Кузница одновременно была и кухней. Вокруг кузнечного горна на обмазанных глиной деревянных стенах висели клещи большие и малые, молотки, зубило, пробойник. Большой молот отдыхал, прислонившись к наковальне. На противоположной стене у кухонной печи расставлены были на полках глиняные горшки, миски и сковородки; в углу установлены были на стержне жерновки для помола зерна; тут же стояли деревянные, окованные железными обручами ведра и кадки. Здесь же был и обеденный стол и две лавки углом вдоль стен.
Кузнечиха вытаскивала ухватом из печи горшок пшенной каши, когда Куземка, нагнувшись к ее уху, шепнул:
— Выйди в горницу, я тебе словечко молвлю.
— Поешь сперва, — возразила она, но, взглянув ему в лицо, вдруг забеспокоилась, быстро поставила на стол кашу и кувшин с топленым молоком и вышла в соседнюю с кухней горницу.
Куземка вошел вслед за матерью и прикрыл за собой дверь. Кузнечиха повернулась, обеими руками схватила его за плечи, потрясла и быстро спросила:
— Ну, говори: какая беда стряслась?
— Какая беда? — ответил Куземка. — С чего ты?
— Испугал ты меня. Сама не пойму, чего испугалась. Как взглянула тебе в лицо — вижу, не то оно, что утром было. У меня сердце оборвалось. Говори, чего тебе?

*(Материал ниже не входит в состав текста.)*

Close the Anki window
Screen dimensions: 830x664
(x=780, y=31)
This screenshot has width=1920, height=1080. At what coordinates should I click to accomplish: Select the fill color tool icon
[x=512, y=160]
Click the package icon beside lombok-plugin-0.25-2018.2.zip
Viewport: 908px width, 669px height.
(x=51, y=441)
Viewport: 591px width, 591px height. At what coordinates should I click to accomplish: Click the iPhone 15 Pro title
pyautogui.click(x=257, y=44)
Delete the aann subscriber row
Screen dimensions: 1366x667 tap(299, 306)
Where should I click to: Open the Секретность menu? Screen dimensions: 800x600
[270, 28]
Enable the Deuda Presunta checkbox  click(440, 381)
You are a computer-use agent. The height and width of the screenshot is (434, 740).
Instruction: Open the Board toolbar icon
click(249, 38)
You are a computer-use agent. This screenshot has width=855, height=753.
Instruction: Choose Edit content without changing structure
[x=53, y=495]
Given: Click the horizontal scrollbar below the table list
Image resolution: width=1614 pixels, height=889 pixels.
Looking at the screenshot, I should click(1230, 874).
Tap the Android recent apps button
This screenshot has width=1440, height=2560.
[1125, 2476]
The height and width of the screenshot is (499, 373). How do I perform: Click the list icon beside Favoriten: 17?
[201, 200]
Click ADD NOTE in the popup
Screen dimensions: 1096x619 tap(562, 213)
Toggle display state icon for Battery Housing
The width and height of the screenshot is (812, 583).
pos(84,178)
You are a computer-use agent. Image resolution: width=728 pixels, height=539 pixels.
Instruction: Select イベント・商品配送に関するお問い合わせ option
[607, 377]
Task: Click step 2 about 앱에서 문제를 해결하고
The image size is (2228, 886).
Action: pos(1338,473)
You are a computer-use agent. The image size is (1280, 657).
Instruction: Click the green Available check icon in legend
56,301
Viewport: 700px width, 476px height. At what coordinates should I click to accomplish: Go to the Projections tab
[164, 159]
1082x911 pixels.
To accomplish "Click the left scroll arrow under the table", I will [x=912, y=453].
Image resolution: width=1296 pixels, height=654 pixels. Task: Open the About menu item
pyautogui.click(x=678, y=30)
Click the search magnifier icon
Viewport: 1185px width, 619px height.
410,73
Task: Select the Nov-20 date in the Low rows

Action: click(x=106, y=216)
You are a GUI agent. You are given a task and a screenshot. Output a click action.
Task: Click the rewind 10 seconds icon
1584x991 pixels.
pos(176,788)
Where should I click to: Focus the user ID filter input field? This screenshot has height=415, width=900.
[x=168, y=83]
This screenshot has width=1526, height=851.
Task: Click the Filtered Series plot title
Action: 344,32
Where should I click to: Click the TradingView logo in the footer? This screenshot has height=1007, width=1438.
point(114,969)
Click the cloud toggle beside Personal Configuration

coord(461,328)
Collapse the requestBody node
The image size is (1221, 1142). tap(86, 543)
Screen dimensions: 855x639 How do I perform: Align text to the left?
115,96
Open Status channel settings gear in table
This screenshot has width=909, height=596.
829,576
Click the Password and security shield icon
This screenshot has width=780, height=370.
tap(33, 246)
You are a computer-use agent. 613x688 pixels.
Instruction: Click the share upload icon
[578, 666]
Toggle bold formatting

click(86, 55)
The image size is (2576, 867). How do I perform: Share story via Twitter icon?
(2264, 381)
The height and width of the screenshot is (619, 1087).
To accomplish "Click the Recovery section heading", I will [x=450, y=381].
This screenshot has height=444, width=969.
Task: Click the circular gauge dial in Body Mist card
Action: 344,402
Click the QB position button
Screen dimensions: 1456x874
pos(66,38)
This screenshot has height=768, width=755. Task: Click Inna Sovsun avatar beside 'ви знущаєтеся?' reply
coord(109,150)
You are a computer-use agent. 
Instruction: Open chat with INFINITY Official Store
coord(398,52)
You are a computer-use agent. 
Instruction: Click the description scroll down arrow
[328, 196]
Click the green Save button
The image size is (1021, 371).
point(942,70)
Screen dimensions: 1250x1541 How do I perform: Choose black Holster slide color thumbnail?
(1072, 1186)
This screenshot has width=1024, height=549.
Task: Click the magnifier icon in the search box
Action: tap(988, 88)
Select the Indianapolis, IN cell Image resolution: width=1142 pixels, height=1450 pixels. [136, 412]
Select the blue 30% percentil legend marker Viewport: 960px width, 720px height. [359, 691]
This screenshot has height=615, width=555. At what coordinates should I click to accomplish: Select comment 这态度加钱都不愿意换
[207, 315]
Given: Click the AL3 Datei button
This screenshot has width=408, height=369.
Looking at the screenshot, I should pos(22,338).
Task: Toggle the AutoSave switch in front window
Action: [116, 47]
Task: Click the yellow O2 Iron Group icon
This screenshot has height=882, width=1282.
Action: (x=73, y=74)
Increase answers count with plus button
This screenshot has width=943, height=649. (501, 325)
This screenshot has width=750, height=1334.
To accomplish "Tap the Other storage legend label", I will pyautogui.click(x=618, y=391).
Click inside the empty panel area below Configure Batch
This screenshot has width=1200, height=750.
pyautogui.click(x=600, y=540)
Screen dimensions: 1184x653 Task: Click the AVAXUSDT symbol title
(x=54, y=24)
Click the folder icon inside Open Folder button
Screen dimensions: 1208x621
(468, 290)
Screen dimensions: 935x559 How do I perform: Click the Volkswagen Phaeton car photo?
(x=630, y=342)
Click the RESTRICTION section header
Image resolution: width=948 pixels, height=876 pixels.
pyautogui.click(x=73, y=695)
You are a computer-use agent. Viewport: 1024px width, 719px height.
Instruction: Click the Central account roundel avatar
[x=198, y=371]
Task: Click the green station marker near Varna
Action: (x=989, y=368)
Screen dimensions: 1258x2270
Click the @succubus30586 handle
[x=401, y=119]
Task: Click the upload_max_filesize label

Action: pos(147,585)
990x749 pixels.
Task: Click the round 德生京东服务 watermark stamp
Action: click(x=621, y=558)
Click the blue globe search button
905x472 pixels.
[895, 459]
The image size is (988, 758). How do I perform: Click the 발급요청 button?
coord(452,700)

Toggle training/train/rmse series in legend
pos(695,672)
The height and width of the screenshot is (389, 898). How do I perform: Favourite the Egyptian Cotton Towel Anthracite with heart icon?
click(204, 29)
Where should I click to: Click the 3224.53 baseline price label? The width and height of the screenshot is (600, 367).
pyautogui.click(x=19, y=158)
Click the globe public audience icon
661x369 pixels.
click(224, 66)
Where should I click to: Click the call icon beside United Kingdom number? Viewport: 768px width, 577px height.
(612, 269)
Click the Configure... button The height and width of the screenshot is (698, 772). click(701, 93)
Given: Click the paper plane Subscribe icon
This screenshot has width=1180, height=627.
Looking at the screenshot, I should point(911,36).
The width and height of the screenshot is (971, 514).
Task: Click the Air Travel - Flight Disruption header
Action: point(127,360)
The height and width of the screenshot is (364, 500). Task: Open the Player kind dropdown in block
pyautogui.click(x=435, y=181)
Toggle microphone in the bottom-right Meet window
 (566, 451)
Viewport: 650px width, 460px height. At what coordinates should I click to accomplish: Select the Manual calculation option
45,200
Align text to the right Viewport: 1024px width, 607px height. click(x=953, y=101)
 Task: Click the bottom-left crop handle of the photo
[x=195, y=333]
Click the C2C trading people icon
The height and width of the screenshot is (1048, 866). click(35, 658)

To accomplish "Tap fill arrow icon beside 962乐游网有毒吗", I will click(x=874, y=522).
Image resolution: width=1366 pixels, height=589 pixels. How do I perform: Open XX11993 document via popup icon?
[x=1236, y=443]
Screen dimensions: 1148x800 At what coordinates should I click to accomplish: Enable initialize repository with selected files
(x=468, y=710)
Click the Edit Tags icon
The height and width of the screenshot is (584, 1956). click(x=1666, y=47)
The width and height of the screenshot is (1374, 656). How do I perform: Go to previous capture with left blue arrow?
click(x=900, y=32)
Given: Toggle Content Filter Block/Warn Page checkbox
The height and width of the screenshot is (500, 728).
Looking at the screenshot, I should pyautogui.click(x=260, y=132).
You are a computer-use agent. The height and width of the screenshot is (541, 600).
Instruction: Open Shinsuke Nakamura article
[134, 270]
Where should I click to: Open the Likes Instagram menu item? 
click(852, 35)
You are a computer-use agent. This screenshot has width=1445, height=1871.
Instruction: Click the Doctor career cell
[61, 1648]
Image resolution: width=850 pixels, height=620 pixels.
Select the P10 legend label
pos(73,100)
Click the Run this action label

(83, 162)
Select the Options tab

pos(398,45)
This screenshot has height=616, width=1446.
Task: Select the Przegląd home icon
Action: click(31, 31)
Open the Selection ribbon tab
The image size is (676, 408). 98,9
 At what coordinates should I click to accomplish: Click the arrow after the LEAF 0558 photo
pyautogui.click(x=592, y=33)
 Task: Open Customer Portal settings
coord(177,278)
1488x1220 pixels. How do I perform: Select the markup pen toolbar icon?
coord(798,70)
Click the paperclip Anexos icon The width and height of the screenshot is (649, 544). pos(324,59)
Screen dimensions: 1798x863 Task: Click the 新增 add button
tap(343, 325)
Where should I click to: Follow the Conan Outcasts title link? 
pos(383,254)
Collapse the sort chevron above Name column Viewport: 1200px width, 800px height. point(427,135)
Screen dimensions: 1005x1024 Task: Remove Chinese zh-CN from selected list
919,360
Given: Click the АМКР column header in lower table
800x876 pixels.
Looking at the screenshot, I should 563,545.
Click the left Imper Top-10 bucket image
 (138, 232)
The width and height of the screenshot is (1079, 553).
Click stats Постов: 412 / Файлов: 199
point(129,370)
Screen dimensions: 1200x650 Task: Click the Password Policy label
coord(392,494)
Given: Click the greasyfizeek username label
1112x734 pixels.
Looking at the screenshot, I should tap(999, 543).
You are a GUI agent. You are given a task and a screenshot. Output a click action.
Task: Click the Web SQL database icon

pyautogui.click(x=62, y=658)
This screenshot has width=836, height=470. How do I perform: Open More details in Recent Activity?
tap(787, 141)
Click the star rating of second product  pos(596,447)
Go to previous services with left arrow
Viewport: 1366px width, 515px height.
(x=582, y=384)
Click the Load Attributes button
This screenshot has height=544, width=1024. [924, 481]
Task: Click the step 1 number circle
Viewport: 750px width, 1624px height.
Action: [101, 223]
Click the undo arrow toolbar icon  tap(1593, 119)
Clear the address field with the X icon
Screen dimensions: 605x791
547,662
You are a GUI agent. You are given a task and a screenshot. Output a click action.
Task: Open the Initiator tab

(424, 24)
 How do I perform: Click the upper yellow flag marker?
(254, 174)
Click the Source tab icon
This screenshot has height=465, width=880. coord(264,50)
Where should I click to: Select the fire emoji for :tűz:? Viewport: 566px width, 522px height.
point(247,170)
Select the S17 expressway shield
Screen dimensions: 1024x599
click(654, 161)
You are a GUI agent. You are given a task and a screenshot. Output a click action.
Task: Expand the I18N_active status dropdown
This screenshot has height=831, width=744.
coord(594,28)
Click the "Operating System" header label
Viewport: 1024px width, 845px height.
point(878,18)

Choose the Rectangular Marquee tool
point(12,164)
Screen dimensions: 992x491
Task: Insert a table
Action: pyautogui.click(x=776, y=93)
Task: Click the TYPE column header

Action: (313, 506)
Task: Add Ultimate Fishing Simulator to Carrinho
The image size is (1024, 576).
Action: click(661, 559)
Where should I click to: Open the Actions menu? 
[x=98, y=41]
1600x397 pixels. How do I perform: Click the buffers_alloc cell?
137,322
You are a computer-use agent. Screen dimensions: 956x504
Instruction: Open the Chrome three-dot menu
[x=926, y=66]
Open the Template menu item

— Дай мне рубаху чистую, и штаны и сапоги дай, что к празднику стачали.
Тут она рассердилась и крикнула:
— Что выдумал! Среди недели рубаху менять? На тебе одежда еще чистая. До субботней бани походишь в ней…
— Дай, не спорь. На один только час дай мне рубаху самую лучшую. Дай рубаху вышитую, пояс с подвесками. Через час все верну. Дай, чтоб мне перед людьми не краснеть, что я в простой одежде…
— Перед какими людьми?
— Дай, не спрашивай.
— Перед какими людьми?
— Не дашь, так уйду босой да грязный. Скорей давай! Сейчас отец поест и придет сюда.
Перепуганная, ничего не понимающая кузнечиха протянула ему праздничную одежду и подобрала сброшенные на пол рубаху и штаны. Внизу на одной штанине были бурые пятна.
— Что это?
— Кровь, — ответил Куземка и выбежал из горницы.